1. Set a realistic schedule (and stick to it)

It’s one thing to say you’ll do something, but it takes an entirely different level of will power to actually execute and do it–even more so when you’re at the comfort of your own home. This is especially true when you find yourself stuck at home with no one (not your boss or co-workers)  to really pattern your day and energy after.

Self-awareness plays a big role in your ability to stick to whatever you’ve set out to do for the day; as you write down your things you hope to accomplish, make sure you’re building up the brainpower required to follow through.

And whether you write it down on a small notepad or a huge whiteboard, it won’t matter if you know that there’s no way to fit all 10 things in your day. In short, be realistic and pace yourself on the amount of work you can do without completely burning out, because that’s a sure fire way to have you end up just as unproductive.

2. Design a personal workflow (Set checkpoints in your mind)

Keyword: personal. Everyone has a different pace in which they work; if you haven’t figured out yours yet, then now’s a critical time to dial that in that pace.

Although it may be challenging for some whose style is to rather go with the flow, having a proper workflow in your head is a lot like having a strategy and checklist for every mission. The reason why we think it’s so important is because usually, working alone can get distracting so quickly–one minute you’re crunching numbers on Excel, and next thing you know, you’re crunching on crisps looking at old vacation photos from this time a year ago on Facebook. 

Now, we’re all for reliving the glory days before of old normal, but all we’re saying is that to boost productivity, simple checkpoints such as “complete this task before taking a 15-minute break.” can do wonders in terms of chipping away at your to-do list.

3. Create boundaries and respect them

Last but not least is a bit weird, we know, and you’re probably thinking, “It’s my house and I can do whatever you want in it, whenever.” But in case you haven’t noticed, that dynamic has shifted too in the past months, don’t you think? Your house is now–for better or for worse–your place of work as well.

And just like how you wouldn’t work in the office game room sitting on a bean bag for hours on end, we’d say laying on the couch with a hot laptop on your thighs isn’t the most efficient (not to mention, ergonomic!) way to stay productive, either.

For boosting productivity, we recommend finding a permanent place that meets the following criteria:

  • Close to as much natural light as possible Ideally, you’d want a place near a window where you can get a view of the outside world, so as to not feel all the more cooped up than you need to be.
  • A quiet and private space Somewhere far from the living room and definitely not the bed room.
  • Proper desk and chair setup There are tons of resources for this online, but we recommend at least getting a proper computer chair if you’re the type of person sitting in front of the screen all day as body fatigue is something that is often overlooked and can be detrimental to productivity.

The point is, reserve your comfort spaces for relaxation and downtime and carve out a productivity nook in your house. We say nook because it doesn’t have to be a room at all–the boundaries we’re talking about don’t always have to be separated by physical walls and doors. Whether it’s a room or a corner in your common living area, find a way to make it work and start treating that space with respect.

Bonus Tip: Maintain work-life Balance

Working form home can easily blur the line between work and life (not work). With everything we mentioned above, the same should absolutely be applied to every other aspect of your life–the schedule, the workflow, the boundaries, and respect.

Remember to set boundaries for work time, just as well. Set a certain time for you to start and end work, take frequent breaks in between to stretch or eat or just look at something else other than your computer screen.

Lastly, take advantage of the time you save not having to commute and use it to communicate instead and spend priceless–meaningless as it may seem–time with family, because as much as this pandemic has caused mayhem, it might also be allowing us to refocus on what truly matters.

- _SUPPLIED DATA_:
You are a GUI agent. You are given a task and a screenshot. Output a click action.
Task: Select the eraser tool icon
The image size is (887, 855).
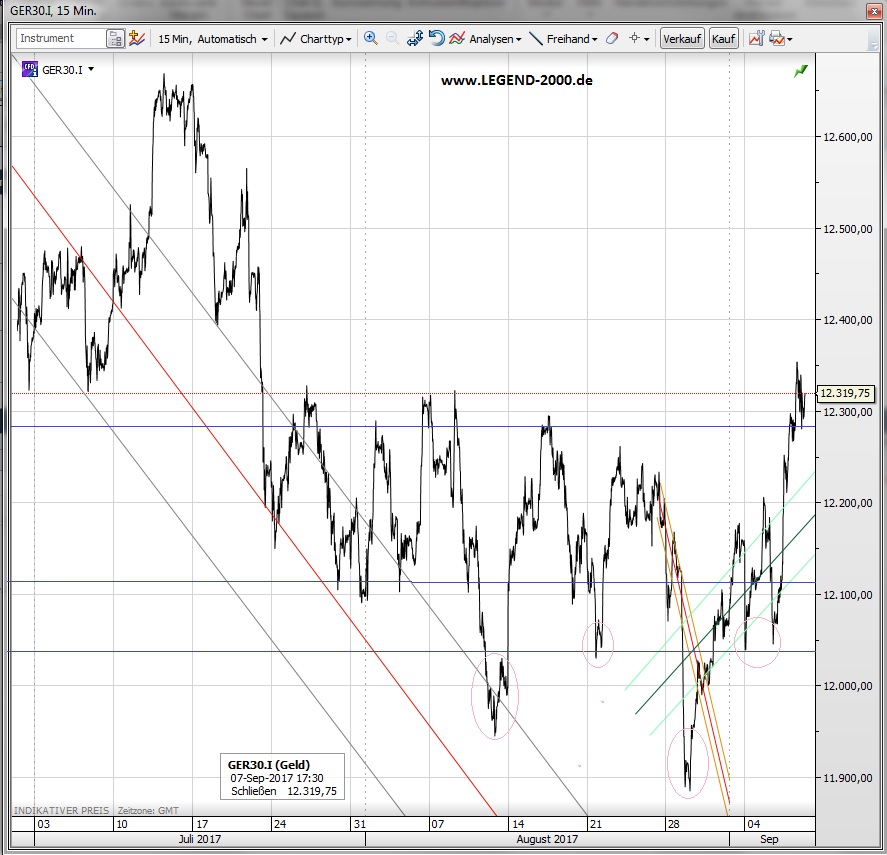click(611, 39)
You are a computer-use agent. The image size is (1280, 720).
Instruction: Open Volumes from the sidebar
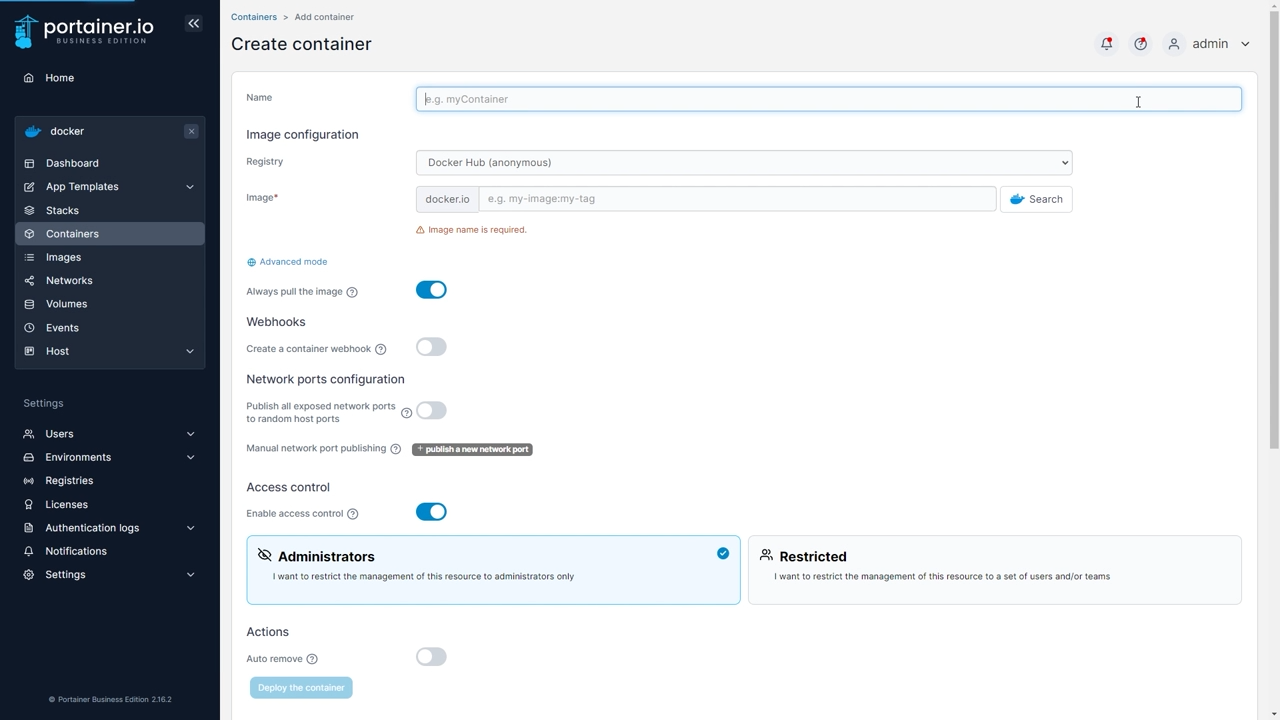pos(66,304)
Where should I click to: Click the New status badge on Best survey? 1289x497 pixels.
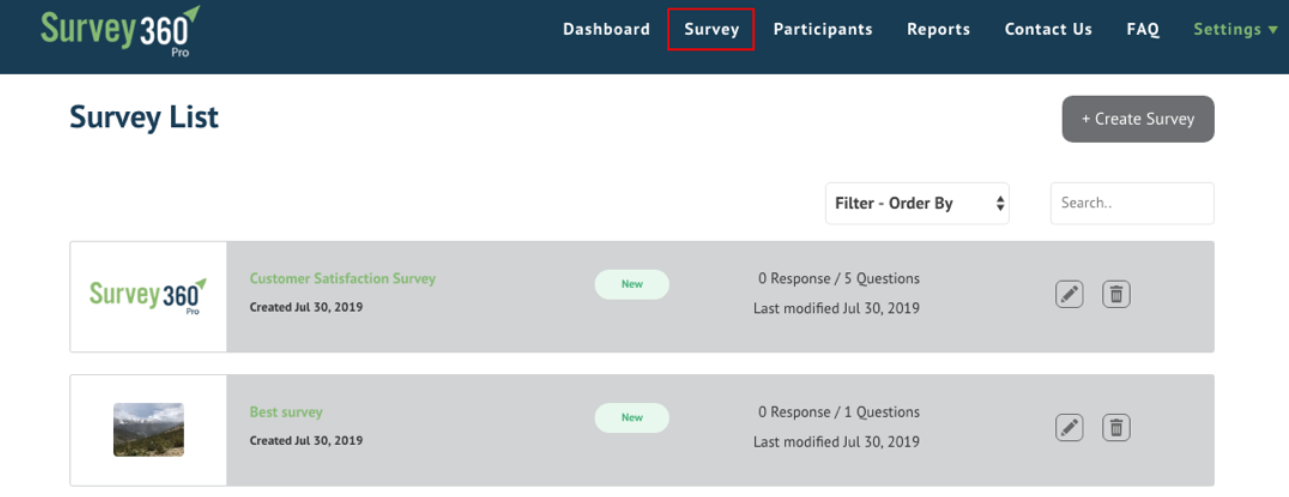click(631, 417)
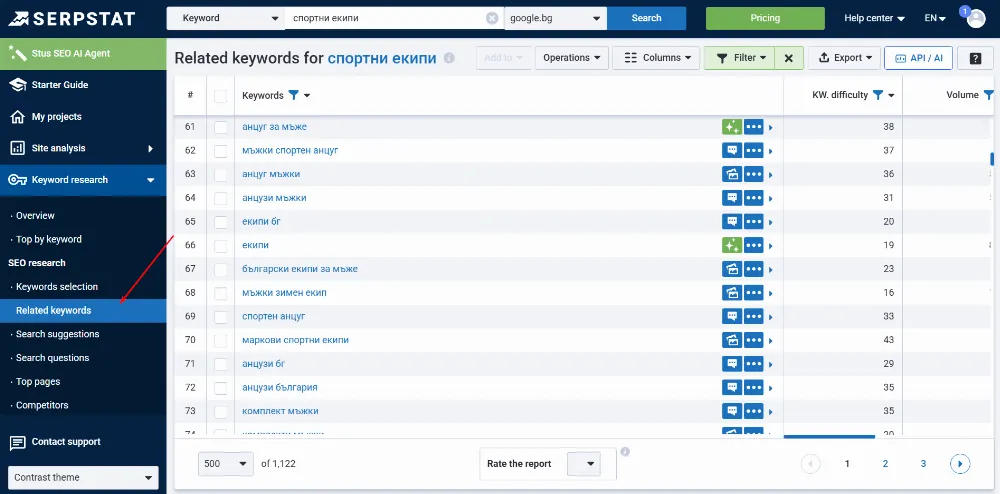Select Competitors in the sidebar menu
The height and width of the screenshot is (494, 1000).
(x=42, y=405)

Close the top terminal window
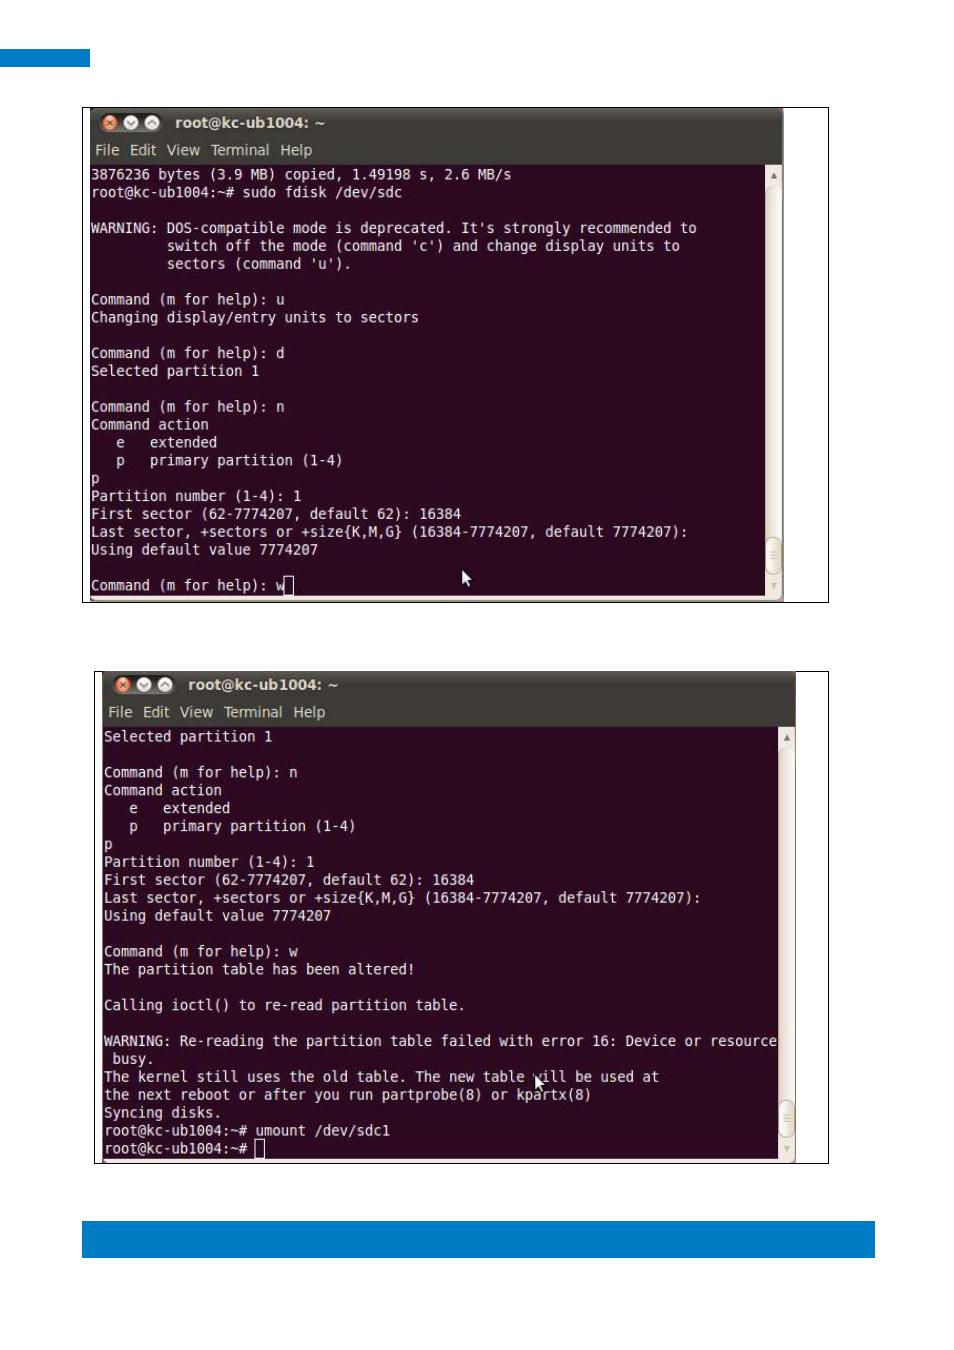[110, 123]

- _WHAT TO DO_:
1 - For each statement below, say whether it agrees with the productivity tips. Answer yes or no, and quote the words from the tips that settle it.
(a) The tips recommend a work spot close to the bedroom.
(b) The tips give finishing a task before a 15-minute break as an example of a checkpoint.
(c) The tips say a productivity nook has to be a separate room.
2 - From the productivity tips, copy word for word the passage from "Remember to set" to "your computer screen.".

- _RESULTS BY TASK_:
1 -
(a) No: "Somewhere far from the living room and definitely not the bed room."
(b) Yes: "complete this task before taking a 15-minute break"
(c) No: "it doesn’t have to be a room at all"

2 -
Remember to set boundaries for work time, just as well. Set a certain time for you to start and end work, take frequent breaks in between to stretch or eat or just look at something else other than your computer screen.